Placing an asteroid in lunar orbit seems like a bad idea

One planetary defence option that NASA has come up with is called the “Asteroid Redirect Mission” and it involves –

  1. sending a robotic ship out to an asteroid heading in our direction,
  2. harvesting a boulder from the asteroid’s surface,
  3. using the boulder as part of an “Enhanced Gravity Tractor” to deflect the asteroid’s path, and
  4. the robotic ship returning with the boulder to a stable lunar orbit for further study.

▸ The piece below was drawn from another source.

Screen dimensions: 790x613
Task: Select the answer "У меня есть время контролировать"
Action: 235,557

This is how NASA explains ARM:

NASA is developing a first-ever robotic mission to visit a large near-Earth asteroid, collect a multi-ton boulder from its surface, and redirect it into a stable orbit around the moon. Once it’s there, astronauts will explore it and return with samples in the 2020s. This Asteroid Redirect Mission (ARM) is part of NASA’s plan to advance the new technologies and spaceflight experience needed for a human mission to the Martian system in the 2030s.

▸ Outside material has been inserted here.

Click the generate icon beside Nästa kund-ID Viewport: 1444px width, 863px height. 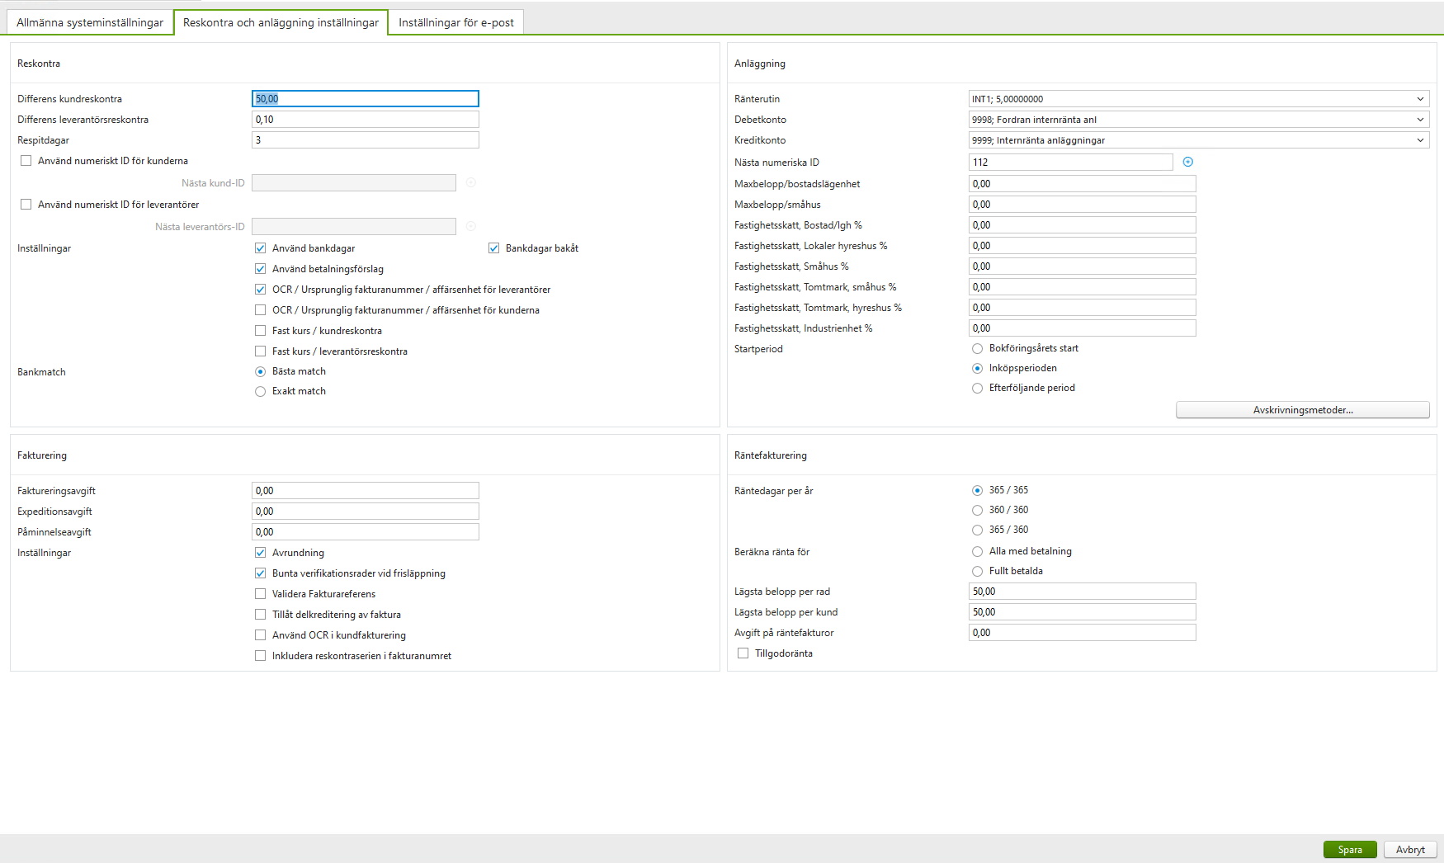[x=471, y=182]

NASA has identified multiple candidate asteroids and continues the search for one that could be redirected to near the moon in the 2020s. Since the announcement of the Asteroid Initiative in 2013, NASA’s Near-Earth Object Observation Program has catalogued more than 1,000 new near-Earth asteroids discovered by various search teams. Of those identified so far, four could be good candidates for ARM. Scientists anticipate many more will be discovered over the next few years, and NASA will study their velocity, orbit, size and spin before deciding on the target asteroid for the ARM mission.

The Asteroid Redirect Mission is one part of NASA’s Asteroid Initiative. The initiative also includes an Asteroid Grand Challenge, designed to accelerate NASA’s efforts to locate potentially hazardous asteroids through non-traditional collaborations and partnerships. The challenge could also help identify viable candidates for ARM.

Here is a dramatic video demonstrating how this could work:

Here is a variation of this plan designed to capture asteroids that are moving freely through space:

It may just be me but bringing a boulder into lunar orbit seems like it could be a bad idea if something goes wrong. I can see a sci-fi movie being made about a catastrophe on Earth when a well-meaning mission like this results in a big rock flying into the planet and wiping out half of North America.